This is the mail archive of the
java@gcc.gnu.org
mailing list for the Java project.
Re: Exception causing insns in delay slots
- From: law at redhat dot com
- To: "John David Anglin" <dave at hiauly1 dot hia dot nrc dot ca>
- Cc: jason at redhat dot com, davem at redhat dot com, gcc-patches at gcc dot gnu dot org, mark at codesourcery dot com, java at gcc dot gnu dot org, dave dot anglin at nrc dot ca
- Date: Sat, 27 Apr 2002 09:24:21 -0600
- Subject: Re: Exception causing insns in delay slots
- Reply-to: law at redhat dot com
In message <200204262146.g3QLk4Hp007025@hiauly1.hia.nrc.ca>, "John David
Anglin" writes:
> Yes, the branch actually just updates iaoq_next. However, when a branch
> follows a branch, the second branch modifies the insn queue so that
> one insn at the target of the first branch is executed, then the flow
> transfers to the target of the second branch. This differs from what
> happens with the return pointer optimization where the effect doesn't
> take place until the return of the function called. You can create
> a two insn timer loop using this capability and there is a significant
> performance improvement on older machines without branch prediction.
>
> I still think that a branch in the delay slot of another branch (call)

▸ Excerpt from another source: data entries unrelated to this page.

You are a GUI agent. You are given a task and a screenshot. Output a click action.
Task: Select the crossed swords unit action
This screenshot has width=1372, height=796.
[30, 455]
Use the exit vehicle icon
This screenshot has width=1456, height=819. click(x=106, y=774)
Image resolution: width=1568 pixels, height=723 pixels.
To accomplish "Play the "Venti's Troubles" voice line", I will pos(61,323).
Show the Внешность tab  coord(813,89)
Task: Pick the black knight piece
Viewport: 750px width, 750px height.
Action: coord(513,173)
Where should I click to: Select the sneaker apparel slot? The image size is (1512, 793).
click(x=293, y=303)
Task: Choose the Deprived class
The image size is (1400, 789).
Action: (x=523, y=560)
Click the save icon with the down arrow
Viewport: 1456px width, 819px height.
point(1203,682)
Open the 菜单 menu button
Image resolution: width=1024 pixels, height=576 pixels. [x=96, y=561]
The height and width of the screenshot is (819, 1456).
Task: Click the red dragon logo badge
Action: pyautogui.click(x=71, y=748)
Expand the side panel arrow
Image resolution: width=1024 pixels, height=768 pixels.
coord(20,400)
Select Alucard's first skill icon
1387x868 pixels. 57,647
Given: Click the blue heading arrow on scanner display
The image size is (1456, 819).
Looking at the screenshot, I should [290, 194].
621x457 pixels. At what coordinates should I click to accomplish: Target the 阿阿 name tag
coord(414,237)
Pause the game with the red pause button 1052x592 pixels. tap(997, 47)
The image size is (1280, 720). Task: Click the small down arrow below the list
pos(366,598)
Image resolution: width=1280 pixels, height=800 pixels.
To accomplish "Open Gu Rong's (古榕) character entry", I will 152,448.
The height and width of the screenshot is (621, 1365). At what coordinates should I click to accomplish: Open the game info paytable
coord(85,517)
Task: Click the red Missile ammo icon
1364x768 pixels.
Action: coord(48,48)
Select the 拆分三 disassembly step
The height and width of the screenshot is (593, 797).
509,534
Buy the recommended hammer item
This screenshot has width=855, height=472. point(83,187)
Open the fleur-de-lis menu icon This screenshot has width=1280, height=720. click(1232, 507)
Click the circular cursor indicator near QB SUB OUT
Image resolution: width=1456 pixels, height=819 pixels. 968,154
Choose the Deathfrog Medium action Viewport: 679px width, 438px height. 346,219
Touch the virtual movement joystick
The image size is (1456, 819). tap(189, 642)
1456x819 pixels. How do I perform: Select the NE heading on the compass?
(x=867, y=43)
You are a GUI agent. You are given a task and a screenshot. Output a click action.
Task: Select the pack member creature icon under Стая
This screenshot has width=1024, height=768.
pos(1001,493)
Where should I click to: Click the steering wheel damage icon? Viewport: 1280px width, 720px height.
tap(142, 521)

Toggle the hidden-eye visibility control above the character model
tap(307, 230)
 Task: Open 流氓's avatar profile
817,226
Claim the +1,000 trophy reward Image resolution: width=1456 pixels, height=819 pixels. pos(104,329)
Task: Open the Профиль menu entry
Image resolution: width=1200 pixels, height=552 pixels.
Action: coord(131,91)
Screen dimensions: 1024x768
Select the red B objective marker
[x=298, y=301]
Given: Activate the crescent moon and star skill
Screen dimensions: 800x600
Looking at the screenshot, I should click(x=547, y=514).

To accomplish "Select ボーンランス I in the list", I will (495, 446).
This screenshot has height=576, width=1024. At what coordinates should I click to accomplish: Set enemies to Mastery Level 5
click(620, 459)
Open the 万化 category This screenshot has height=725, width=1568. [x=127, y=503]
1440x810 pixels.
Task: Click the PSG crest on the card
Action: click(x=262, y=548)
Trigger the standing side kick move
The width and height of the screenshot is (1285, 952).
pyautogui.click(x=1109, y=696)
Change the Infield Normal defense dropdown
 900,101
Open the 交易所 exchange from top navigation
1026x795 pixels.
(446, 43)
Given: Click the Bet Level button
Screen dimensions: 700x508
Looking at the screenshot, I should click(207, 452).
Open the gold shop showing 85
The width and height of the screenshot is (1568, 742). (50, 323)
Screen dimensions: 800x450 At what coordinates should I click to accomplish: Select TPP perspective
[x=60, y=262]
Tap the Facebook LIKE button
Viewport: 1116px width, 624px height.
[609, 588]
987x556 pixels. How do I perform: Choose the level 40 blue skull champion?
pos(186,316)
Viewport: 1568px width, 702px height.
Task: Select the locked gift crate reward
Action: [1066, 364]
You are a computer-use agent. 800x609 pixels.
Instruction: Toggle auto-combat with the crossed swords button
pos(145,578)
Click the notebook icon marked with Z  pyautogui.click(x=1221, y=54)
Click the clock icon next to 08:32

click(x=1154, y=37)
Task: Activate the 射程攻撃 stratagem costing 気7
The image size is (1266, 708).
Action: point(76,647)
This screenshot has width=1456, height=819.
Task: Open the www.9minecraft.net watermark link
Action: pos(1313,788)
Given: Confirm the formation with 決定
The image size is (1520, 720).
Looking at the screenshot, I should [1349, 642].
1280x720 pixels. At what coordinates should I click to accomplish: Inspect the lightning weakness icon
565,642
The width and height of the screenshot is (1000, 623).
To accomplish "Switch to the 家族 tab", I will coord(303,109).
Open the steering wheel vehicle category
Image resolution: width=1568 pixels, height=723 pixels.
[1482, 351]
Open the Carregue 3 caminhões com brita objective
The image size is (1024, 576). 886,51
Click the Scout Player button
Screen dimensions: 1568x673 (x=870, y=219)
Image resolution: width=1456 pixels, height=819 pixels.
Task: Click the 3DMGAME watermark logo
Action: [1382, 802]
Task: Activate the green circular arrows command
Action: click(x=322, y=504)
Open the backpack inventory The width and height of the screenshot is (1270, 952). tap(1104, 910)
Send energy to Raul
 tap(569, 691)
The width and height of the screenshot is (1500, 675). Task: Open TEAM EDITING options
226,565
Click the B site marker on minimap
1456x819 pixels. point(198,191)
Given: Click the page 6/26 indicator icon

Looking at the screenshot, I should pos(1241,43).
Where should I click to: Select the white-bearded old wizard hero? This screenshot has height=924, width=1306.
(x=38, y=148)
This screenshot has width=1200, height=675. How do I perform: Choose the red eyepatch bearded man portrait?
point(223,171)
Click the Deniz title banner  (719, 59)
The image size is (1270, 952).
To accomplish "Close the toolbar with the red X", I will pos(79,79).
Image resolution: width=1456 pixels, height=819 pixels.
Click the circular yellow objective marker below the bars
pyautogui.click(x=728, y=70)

> on the PA is not equivalent to the return pointer optimization (assuming
> the adjustment can be made).
Maybe this is your confusion. The return address twiddling isn't meant
to optimize a branch in the delay slot of the call, but instead a branch
after the call (and after the call's delay slot). Maybe code would be better.
Let's assume we have something like this before delay slot optimizations
are run:
bl foo,%r2
<delay slot>
bl newtarget,%r0
<delay slot>
We can arrange for the return from "foo" to resume execution at "newtarget"
by twiddling the value in %r2 in the delay slot of foo. It turns the code
into something like this:
temp:
bl foo,%r2
ldo newtarget-temp-8(%r2),%r2
Note carefully we are not trying to optimize the case of a branch in another
branch's delay slot. We do not generate such code to the best of my knowledge,
and such code is not generally useful (you get a single instruction executed
from the target of the first branch if I recall correctly). It's also the
case that anytime you have a branch in the delay slot of another branch all
predictions are turned off, so even if you could come up with an obscure way
to use this feature, it'd probably perform poorly, even on older HPs.
> > call/return stack for predicting branches. This is why we disable it
> > anytime
> > we're optimizing for a PA8000 or newer machine.
>
> I looked at output_call again and I couldn't see that this is disabled
> for PA8000 or newer machines. In the dw2 testing, we were definitely
> getting unconditional branches in the delay slot of calls on PA8000
> or newer machines.
It's handled elsewhere -- output_call is way too late to catch this. You
have to prevent reorg from filling the delay slot of the call with the
return address adjustment.
Also remember, this is controlled by optimizing for the PA8000 (-msched=8000).
If you didn't use -msched=8000, then you'd still get the return pointer
adjustments.
jeff